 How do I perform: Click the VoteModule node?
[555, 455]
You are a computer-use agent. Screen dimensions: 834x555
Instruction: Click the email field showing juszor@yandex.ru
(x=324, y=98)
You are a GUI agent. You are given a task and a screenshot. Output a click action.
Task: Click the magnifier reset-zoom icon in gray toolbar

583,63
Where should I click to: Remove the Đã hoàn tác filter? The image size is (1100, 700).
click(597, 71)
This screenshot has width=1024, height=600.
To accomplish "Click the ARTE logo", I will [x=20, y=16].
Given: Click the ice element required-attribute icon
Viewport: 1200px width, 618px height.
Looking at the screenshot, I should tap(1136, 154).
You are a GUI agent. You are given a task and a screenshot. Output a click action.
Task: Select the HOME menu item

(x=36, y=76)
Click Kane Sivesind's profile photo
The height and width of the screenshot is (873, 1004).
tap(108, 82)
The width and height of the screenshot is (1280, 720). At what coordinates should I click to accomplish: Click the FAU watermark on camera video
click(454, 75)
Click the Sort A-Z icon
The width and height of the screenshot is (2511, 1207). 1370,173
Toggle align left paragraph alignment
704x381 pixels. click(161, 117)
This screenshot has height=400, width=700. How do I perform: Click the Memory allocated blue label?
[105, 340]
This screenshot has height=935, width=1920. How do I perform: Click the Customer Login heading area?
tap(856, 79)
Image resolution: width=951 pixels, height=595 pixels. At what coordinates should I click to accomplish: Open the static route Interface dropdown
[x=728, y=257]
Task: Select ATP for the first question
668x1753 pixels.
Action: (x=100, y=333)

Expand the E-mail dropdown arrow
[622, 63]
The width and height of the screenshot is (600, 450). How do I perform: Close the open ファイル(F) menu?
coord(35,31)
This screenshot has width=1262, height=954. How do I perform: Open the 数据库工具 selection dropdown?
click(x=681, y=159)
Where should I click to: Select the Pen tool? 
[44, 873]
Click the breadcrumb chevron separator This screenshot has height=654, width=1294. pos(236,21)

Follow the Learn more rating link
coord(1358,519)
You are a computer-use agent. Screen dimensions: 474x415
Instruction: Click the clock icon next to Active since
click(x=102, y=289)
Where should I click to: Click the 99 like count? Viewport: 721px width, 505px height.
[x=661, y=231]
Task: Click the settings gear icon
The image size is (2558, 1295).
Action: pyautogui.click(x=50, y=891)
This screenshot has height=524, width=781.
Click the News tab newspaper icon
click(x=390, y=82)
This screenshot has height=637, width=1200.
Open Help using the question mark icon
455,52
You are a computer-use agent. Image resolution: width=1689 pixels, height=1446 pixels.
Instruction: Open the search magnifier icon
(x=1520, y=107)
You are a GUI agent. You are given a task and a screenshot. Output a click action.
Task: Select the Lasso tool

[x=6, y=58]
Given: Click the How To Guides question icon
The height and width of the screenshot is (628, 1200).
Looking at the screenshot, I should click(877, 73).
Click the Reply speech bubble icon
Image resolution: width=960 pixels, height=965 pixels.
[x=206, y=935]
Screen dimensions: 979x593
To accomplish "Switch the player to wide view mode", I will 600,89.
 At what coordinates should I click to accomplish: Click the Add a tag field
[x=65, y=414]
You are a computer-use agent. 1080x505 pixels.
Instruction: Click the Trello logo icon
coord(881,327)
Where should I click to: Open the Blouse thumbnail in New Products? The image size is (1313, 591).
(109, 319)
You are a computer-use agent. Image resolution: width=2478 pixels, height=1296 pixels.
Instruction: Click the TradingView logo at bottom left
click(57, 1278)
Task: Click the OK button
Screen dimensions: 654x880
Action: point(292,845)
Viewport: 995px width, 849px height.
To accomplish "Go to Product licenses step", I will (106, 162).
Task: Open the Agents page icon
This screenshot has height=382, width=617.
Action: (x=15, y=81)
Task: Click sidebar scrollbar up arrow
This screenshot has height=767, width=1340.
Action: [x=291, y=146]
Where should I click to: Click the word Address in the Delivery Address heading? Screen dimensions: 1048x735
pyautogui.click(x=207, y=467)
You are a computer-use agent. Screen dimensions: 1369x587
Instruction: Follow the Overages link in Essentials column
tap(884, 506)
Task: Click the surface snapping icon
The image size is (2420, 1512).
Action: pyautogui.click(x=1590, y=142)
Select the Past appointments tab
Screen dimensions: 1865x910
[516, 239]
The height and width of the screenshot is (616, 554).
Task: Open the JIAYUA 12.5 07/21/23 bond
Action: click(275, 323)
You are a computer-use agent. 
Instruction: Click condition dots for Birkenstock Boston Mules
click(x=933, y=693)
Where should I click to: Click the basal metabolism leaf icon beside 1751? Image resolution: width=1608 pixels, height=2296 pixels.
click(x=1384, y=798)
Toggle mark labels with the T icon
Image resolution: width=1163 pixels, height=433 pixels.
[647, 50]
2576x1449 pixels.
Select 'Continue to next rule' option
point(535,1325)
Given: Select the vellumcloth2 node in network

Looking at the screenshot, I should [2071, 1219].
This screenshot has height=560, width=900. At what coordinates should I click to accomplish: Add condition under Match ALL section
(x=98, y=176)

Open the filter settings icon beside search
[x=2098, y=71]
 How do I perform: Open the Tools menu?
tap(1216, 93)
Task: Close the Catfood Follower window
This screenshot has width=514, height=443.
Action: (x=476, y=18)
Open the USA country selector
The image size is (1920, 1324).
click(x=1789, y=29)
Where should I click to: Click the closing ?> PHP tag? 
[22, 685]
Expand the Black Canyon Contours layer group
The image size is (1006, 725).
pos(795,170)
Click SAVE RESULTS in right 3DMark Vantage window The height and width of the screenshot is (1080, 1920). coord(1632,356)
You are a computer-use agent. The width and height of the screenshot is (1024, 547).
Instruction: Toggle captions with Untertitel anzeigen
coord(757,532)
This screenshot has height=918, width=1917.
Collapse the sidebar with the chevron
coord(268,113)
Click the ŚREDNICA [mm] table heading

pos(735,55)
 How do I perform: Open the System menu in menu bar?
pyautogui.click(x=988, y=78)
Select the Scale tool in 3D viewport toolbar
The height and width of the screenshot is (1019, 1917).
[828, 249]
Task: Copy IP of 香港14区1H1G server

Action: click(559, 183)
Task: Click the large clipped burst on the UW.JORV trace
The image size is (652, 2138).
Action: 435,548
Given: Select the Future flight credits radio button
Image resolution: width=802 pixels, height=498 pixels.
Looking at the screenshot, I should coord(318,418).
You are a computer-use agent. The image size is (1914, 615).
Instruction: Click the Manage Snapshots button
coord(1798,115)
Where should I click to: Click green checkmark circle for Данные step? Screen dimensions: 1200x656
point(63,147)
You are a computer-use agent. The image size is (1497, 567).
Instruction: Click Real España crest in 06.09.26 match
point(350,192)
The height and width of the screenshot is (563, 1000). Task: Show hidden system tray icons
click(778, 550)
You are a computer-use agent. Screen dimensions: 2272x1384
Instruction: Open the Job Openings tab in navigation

================

**Stated exercise**
Copy word for word the part of the listing that opens with the line containing "2576x1449 pixels." and closes with the line containing "Click SAVE RESULTS", including both of those lines.

**Exercise output**
2576x1449 pixels.
Select 'Continue to next rule' option
point(535,1325)
Given: Select the vellumcloth2 node in network

Looking at the screenshot, I should [2071, 1219].
This screenshot has height=560, width=900. At what coordinates should I click to accomplish: Add condition under Match ALL section
(x=98, y=176)

Open the filter settings icon beside search
[x=2098, y=71]
 How do I perform: Open the Tools menu?
tap(1216, 93)
Task: Close the Catfood Follower window
This screenshot has width=514, height=443.
Action: (x=476, y=18)
Open the USA country selector
The image size is (1920, 1324).
click(x=1789, y=29)
Where should I click to: Click the closing ?> PHP tag? 
[22, 685]
Expand the Black Canyon Contours layer group
The image size is (1006, 725).
pos(795,170)
Click SAVE RESULTS in right 3DMark Vantage window The height and width of the screenshot is (1080, 1920). coord(1632,356)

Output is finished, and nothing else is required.